The NextGen Cup Consortium and Challenge, convened by Closed Loop Partners, New York City, has announced that McDonald’s, Chicago, joins Seattle-based Starbucks as a founding member of the group that seeks to develop a recyclable and/or compostable cup. This announcement follows recent commitments by both companies to drive innovation of their packaging and help reduce waste.
McDonald’s is committing $5 million to help launch the NextGen Cup Consortium and Challenge announced earlier this year, bringing the total funds dedicated to the challenge to $10 million. The challenge kicks off in September and invites innovators, entrepreneurs, industry experts and recyclers to submit ideas for the next generation of recyclable and/or compostable cups. Awardees will receive acceleration funding up to $1 million based on key milestones. Up to seven of the awardees will enter a six-month accelerator program to help scale their solutions.
“McDonald’s is committed to using our scale for good to make positive changes that impact our planet and the communities we serve,” Marion Gross, senior vice president and chief supply chain officer of McDonald’s USA, says. “We are excited to join Starbucks and Closed Loop to help solve this pressing challenge as collaboration is key to finding a scalable, lasting global solution.”
NextGen is building a robust advisory council including environmental nongovernmental organizations (NGOs), such as the World Wildlife Fund (WWF), Washington, human-centered design, academic leaders, the paper and plastic industry, recyclers, composters and municipalities, to ensure the work is grounded in the needs of the entire value chain and the cups make it from shelf to consumer and back through the recovery system to another high-value use.
Launching in September, The NextGen Cup Challenge, in partnership with OpenIDEO, San Francisco, California, is the first initiative in this journey.
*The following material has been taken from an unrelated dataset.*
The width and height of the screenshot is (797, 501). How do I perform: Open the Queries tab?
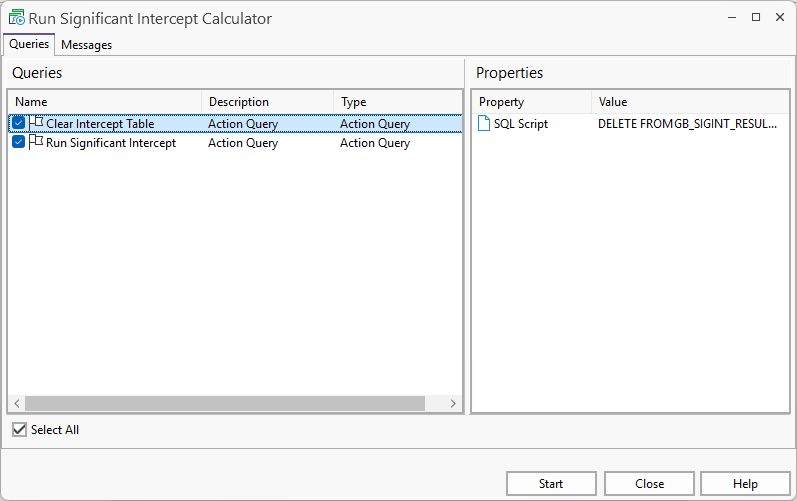29,44
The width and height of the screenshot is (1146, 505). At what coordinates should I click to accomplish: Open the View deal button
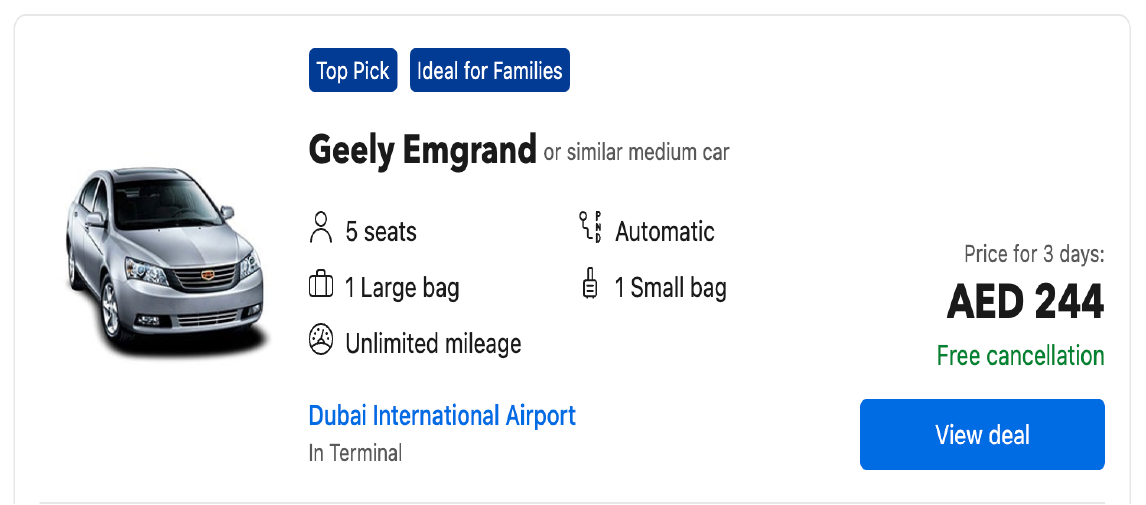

The NextGen Cup Challenge will be open to supply chain leaders, innovators and solution providers that have promising solutions to recovery of single-use cups, with a focus on the fiber-based hot and cold cup, starting with creating a fully recyclable and/or compostable cup in North America.
“To date, we have received more than 1,000 inquiries from companies and individuals interested in participating in the challenge and we anticipate some exciting and impactful proposals,” Kate Daly, executive director of the Center for the Circular Economy at Closed Loop Partners, says. “In our experience investing in circular economy innovation, we find the most successful path to scaling a systems-changing solution is to bring together key players along the entire value chain in a precompetitive collaboration. This is the type of partnership we need to foster innovative solutions without sacrificing profit. We are working with consortium members to build a robust shared set of technical, performance and environmental criteria that we will announce later this summer.”